Altered sympathovagal balance could be a substrate for malignant ventricular arrhythmias in congestive heart failure. The aim of this study is to assess neuroautonomic function by power spectral analysis in patients with congestive heart failure and the effects of treatment with Carvedilol in these patients. We compared the LF/HF ratio of all patients at baseline and after sympathetic stress (tilt). In group I, we considered 10 patients with congestive heart failure and 10 controls mean aged 60 years, while in group II were 10 patients with heart failure 70 years old and normal subjects age-matched. In group I, at rest the subjects with congestive heart failure had a significantly greater LF/HF (p<0.001) than controls. In contrast, it increased significantly after tilt in control subjects. In group II, at rest LF/HF did not differ between patients with congestive heart failure and normal subjects, while after tilt it resulted higher in controls (p<0.05). After a month of 25 mg daily of Carvedilol administration in patients with heart failure in group I, both at rest and after tilt, LF/HF was significantly greater in patients in wash-out than treated (p<0.001). In group II there weren’t significant differences both at rest and after tilt. This study showed increase of sympathetic activity in patients with congestive heart failure mean aged 60 years, less evident in patients aged 70 years. Carvedilol can exert beneficial myocardial effects in these patients, because reduces morbidity and mortality and can favorably influence the course of disease and prolong survival.
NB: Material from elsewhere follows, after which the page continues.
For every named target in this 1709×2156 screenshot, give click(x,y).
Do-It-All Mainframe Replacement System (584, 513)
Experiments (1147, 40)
Baroreflex sensitivity in the elderly with silent myocardial ischemia

In order to assess high-pressure baroceptor sensitivity and parasympathetic function in elderly patients with silent myocardial ischemia, we selected 45 inpatients in our geriatric unit for a prospective cohort study of patients with coronary heart disease. All patients were over 65 years of age (37 men and 8 women) and had coronary heart disease, documented by an angiographic study and electrocardiographic evidence of myocardial ischemia during exercise stress testing, performed according to the Bruce protocol. The subjects were divided in three subgroups: group 1 (22 patients) with electrocardiographic and echocardiographic history of myocardial infarction but no angina chest pain during exercise testing; group 2 (13 patients) with no exercise induced chest pain; and group 3 (10 patients) with exercise-induced chest pain. Baroceptor sensitivity was assessed in all subjects, by evaluating heart rate changes expressed in RR interval on the basis of changes in the mean arterial pressure during intravenous infusion of stepwise doses (50-100 and 150 microg) of phenylephrine hydrochloride. Heart rate changes were also evaluated during overshoot of the Valsalva maneuver (Valsalva max.), providing an index of parasympathetic activity. Our results showed that group two patients (only silent ischemia) had significantly (P>0.001) greater baroceptor sensitivity than the other two groups (group 2; 15.2+/-1.9 ms/mmHg; group 1: 10.0+/-1.7 ms/mmHg; and group 3: 9.8+/-1.7 ms/mmHg). Group two also showed a significant positive correlation (r=0.58; P<0.05) between baroceptor sensitivity and end-diastolic pressure and a significant inverse correlation (r=-0.672; P<0.05) between baroceptor sensitivity and the ejection fraction. Group 2 patients had a significantly longer RR interval than group 1 (P<0.05) and group 3 (P<0.05); a significant positive correlation (r=0.620; P<0.05) between Valsalva max. and end-diastolic pressure; and a significant inverse correlation (r=0.694; P<0.05) between Valsalva max. and the ejection fraction. Valsalva max. and baroceptor sensitivity correlated significantly in all three groups (group 1, r=0.707; P<0.001; group 2, r=0.94; P<0.001; and group 3; r=0.833; P<0.05). In conclusion our data suggest that elderly patients with silent ischemia appear to have an increased capacity for evoking parasympathetic reflexes that could inhibit pain perception.